Many readers are most likely already familiar with Moore's law. In the 60ies, Gordon Moore predicted that the level of integration of transistors on silicon wafers would double ever year. In other words, every year, the industry would be able to double the amount of transistors on a 1 cm chip with respect to the previous year - an exponential rate of growth. Incredibly, this law is still valid today, even though the time span is now considered to be 18 months. At the same time, the price of chips has diminished at an equally exponential rate. This unstoppable growth has allowed general purpose computers to take the place of special, customized electronics, which is advantageous in several ways: it reduces the Time To Market (an expression near and dear to management, which indicates the time between the conception of an idea and its launch on the market), and at the same time lowering the risk and cost of development. Recent cellular phones offer an example of this: using a microprocessor-based system allows the manufacturer to offer useful features such as phonebooks, agendas, and more and more often, applications such as web browsers. At the same time, it is possible to diversify the product by changing, a part from the price, just the software (and possibly the plastic case...). It is impossible at this point to not note that the attention is shifting from the hardware to the software, which is becoming the true protagonist of new embedded systems. This easily explains the growing interest in a market sector that was untill recently considered a niche: Embedded Operating Systems. For any program of a certain complexity, it is necessary to have a tried and true base platform, in order to be able to concentrate on a higher level of abstraction, removed from matters such as memory management, or interaction with the hardware. This affermation shouldn't be misconstrued, however, as embedded systems have existed for a long time: that which is changing is the level of abstraction that they offer. The computing power available today has quite notably made more subtle the difference between embedded operating systems, and those which were traditionally found only on workstations.
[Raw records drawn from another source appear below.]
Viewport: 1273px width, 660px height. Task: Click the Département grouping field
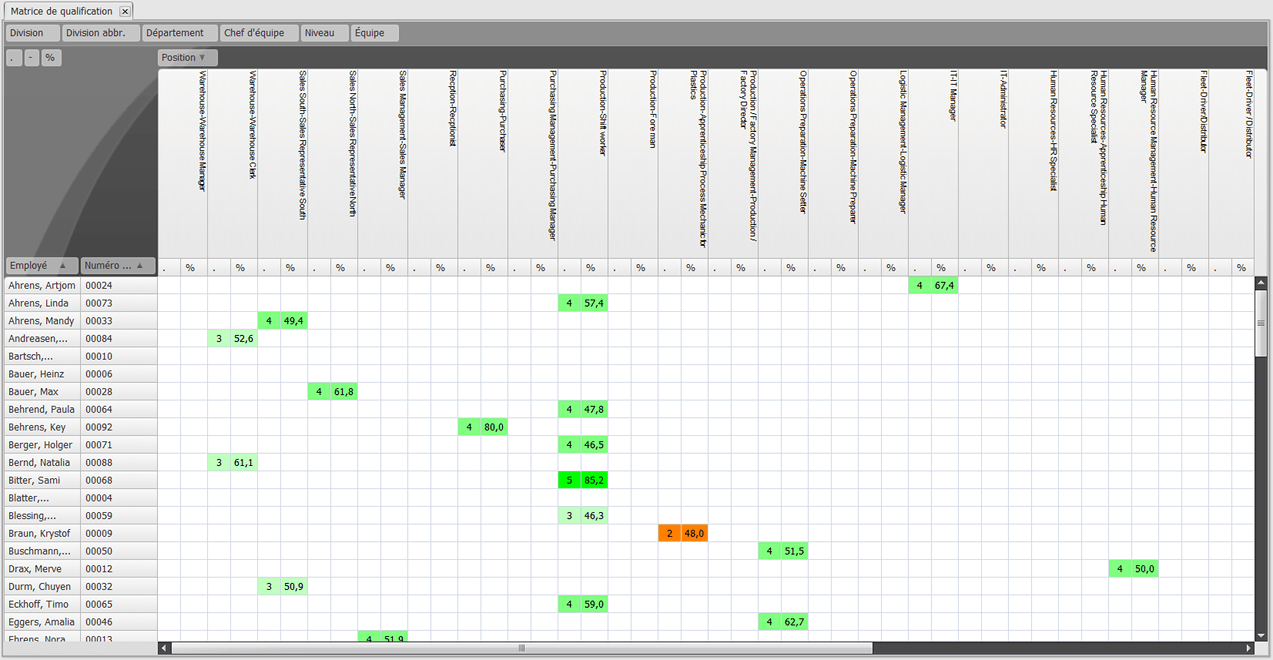click(179, 33)
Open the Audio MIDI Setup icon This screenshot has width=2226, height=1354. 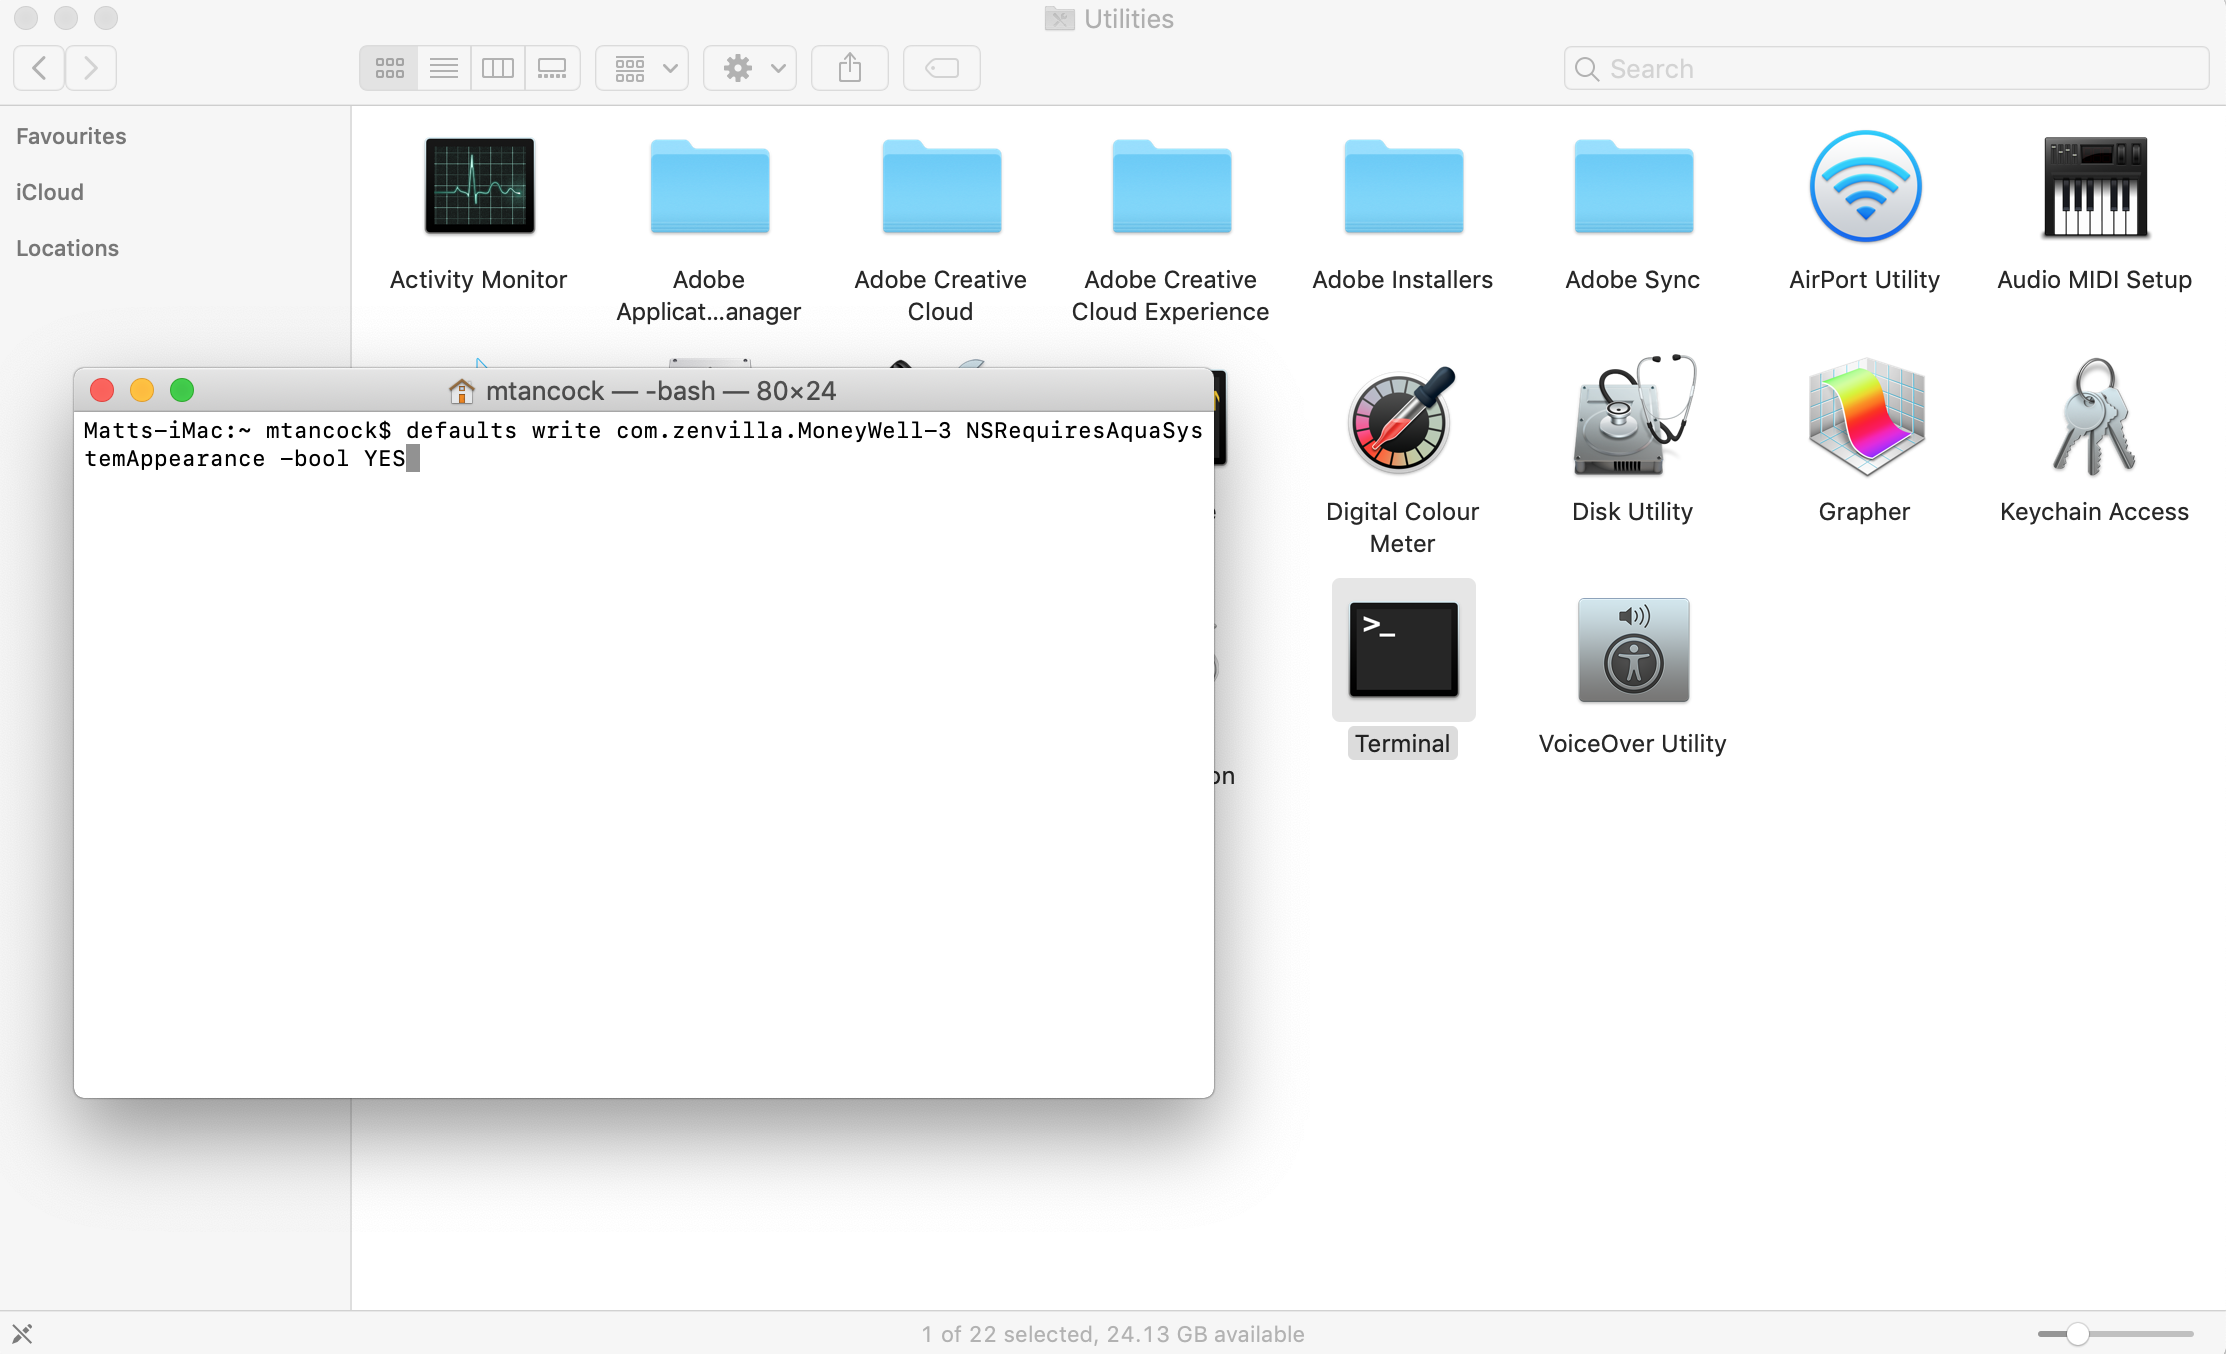(2095, 187)
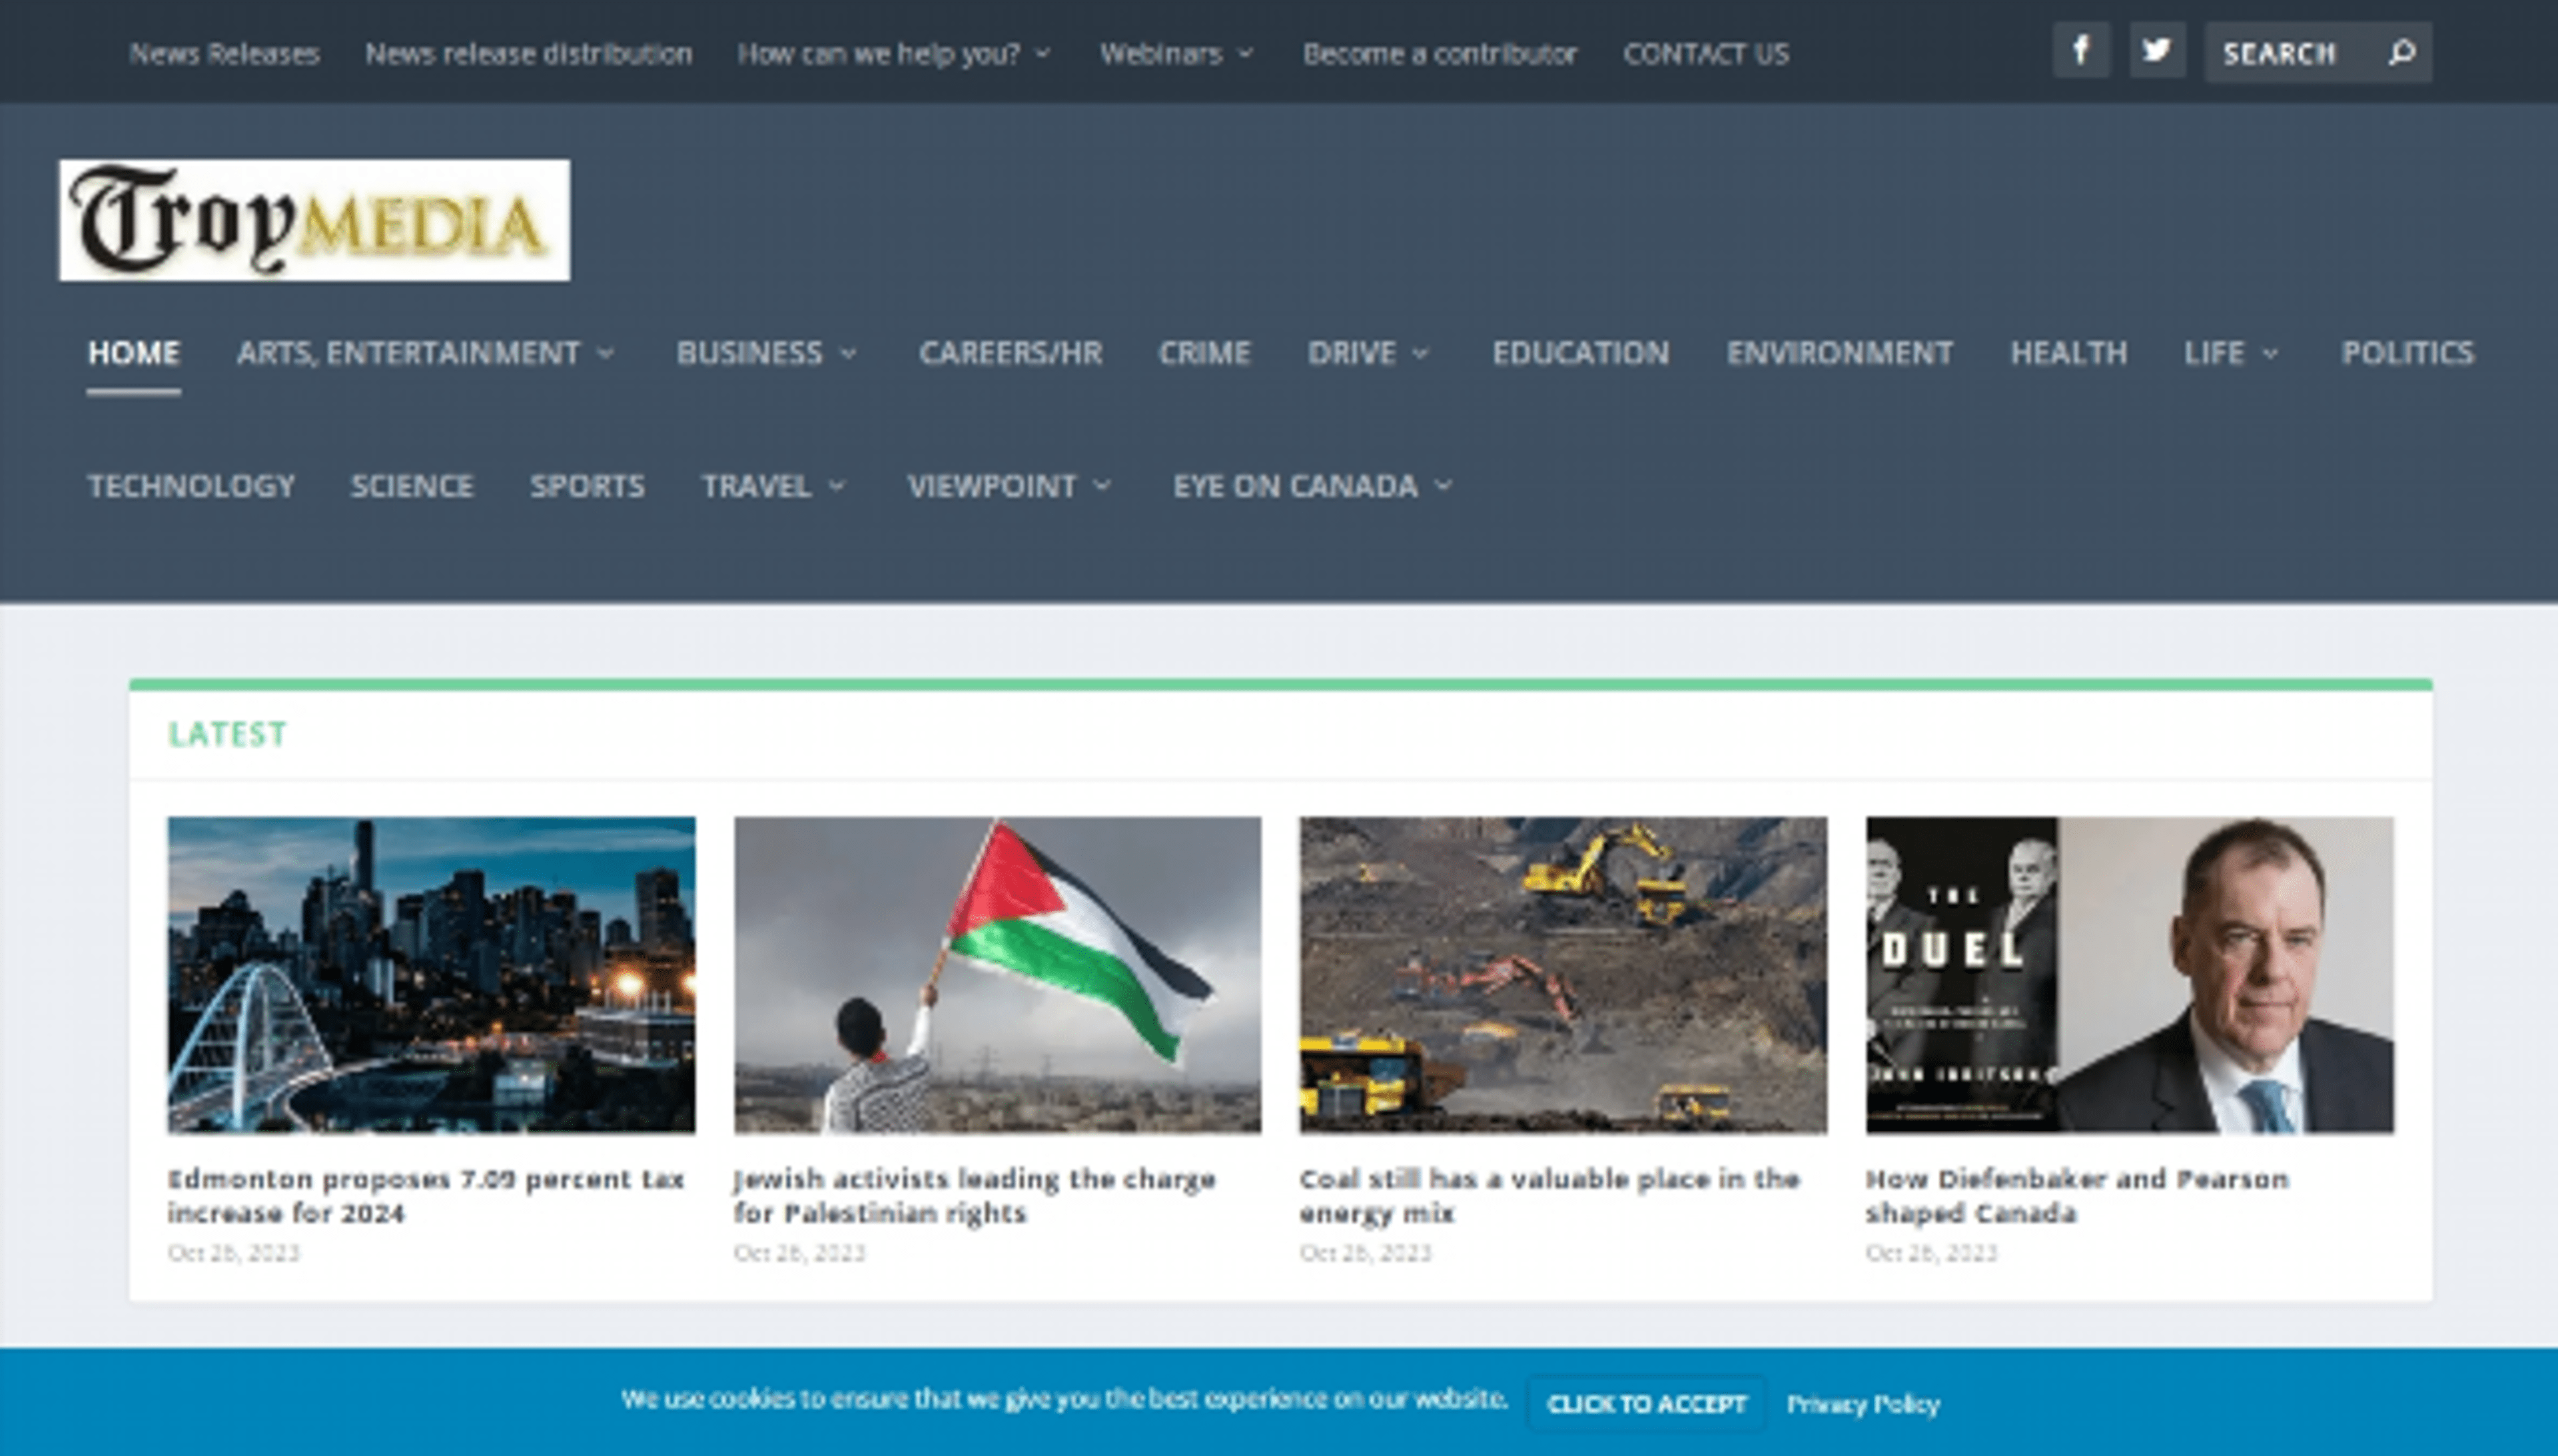Open the Webinars dropdown
The height and width of the screenshot is (1456, 2558).
[x=1175, y=53]
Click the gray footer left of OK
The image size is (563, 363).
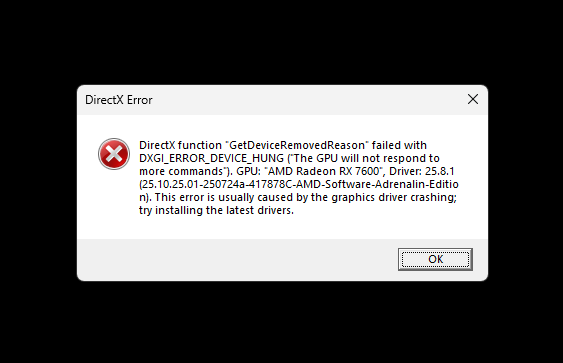pyautogui.click(x=237, y=259)
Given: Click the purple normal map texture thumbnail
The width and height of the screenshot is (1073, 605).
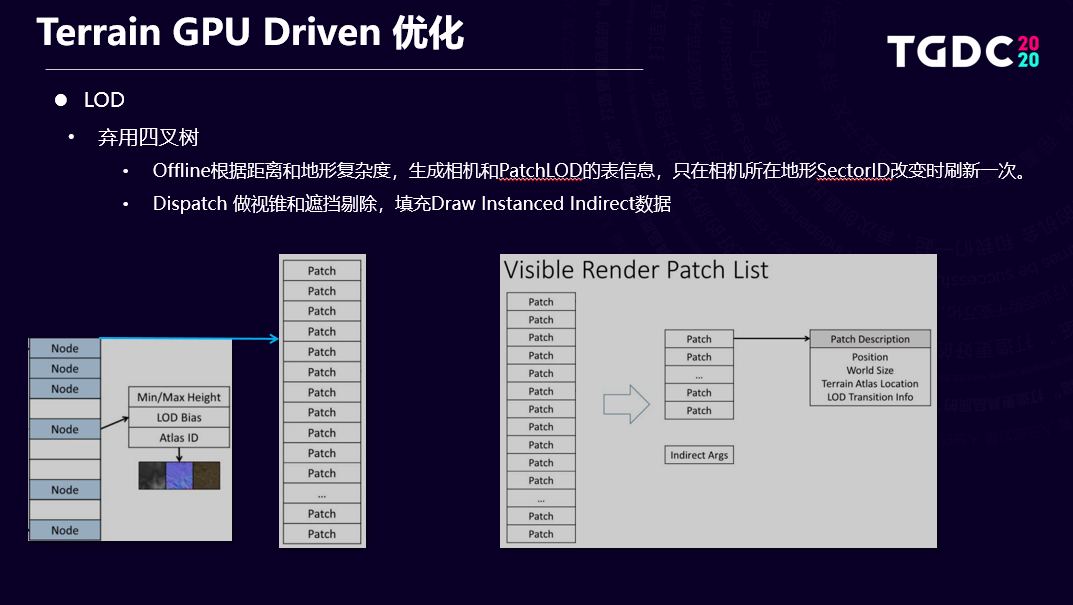Looking at the screenshot, I should tap(179, 476).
It is at this point that the curtain opens on a new competitor in the arena of operating systems: Linux. The availability of the above-mentioned resources, together with the philosophy of Open Source make for a timely mix, that has rejuvenated the Unix revolution, begun some 20 odd years ago. The idea of unix on an embedded system ought to have purveyors of proprietary systems "quaking in their boots", particularly if the Unix in question is Linux. We will see right away the reasons. In the first place, the availability of source code is of immeasurable value for those who develop embedded applications: it means not trusting one's business in the hands of another company (think of the economic losses sustained by those who were dependent on proprietary software afflicted with the Y2K bug, produced by software companies which had failed years before). Secondly, the stability of Linux is another fundamental attraction: can you imagine the consequences of a "blue screen" on an medical device? Third, Linux is a complete operating system: it offers all of the typical unix services, and more: preemptive multitasking, multi-threading, memory management with seperate and protected addressing, shared memory, inter-process communication, networking, uniform management of peripherals, multiple file systems, dynamic loading of device drivers, standards compliance... We also mustn't fail to underestimate the value of the enormous amount of software available in source form (programs, libraries, languages, compilers, debuggers, ...), that can increase a developer's productivity. Finally, one must consider that using a traditional platform obviates long periods of study. And if one also notes that in all this discussion, the term 'royalty' never comes up...
That which is described above is the panorama within which the creation of etlinux is set. etlinux is a project brought to fruition by Prosa, a firm that developed developed and supported only Open Source solutions, with the goal of demostrating the utility of Linux on systems of modest power. At the moment, to run etlinux, all that is necessary are: 386SX processor, 2 megs of ram, and 2 megs of disk space (and both normal hard drives and the more compact flash disks or disk-on-chip's will work). In this configuration a Tcl interpreter, a small mail server, and an equally small web server are all included. An embedded system has special needs, very different from those of a desktop system. The development of etlinux reflects these needs, and it is informative to examine the solutions utilized. The availability of source code proves to be quite useful also from the student's point of view.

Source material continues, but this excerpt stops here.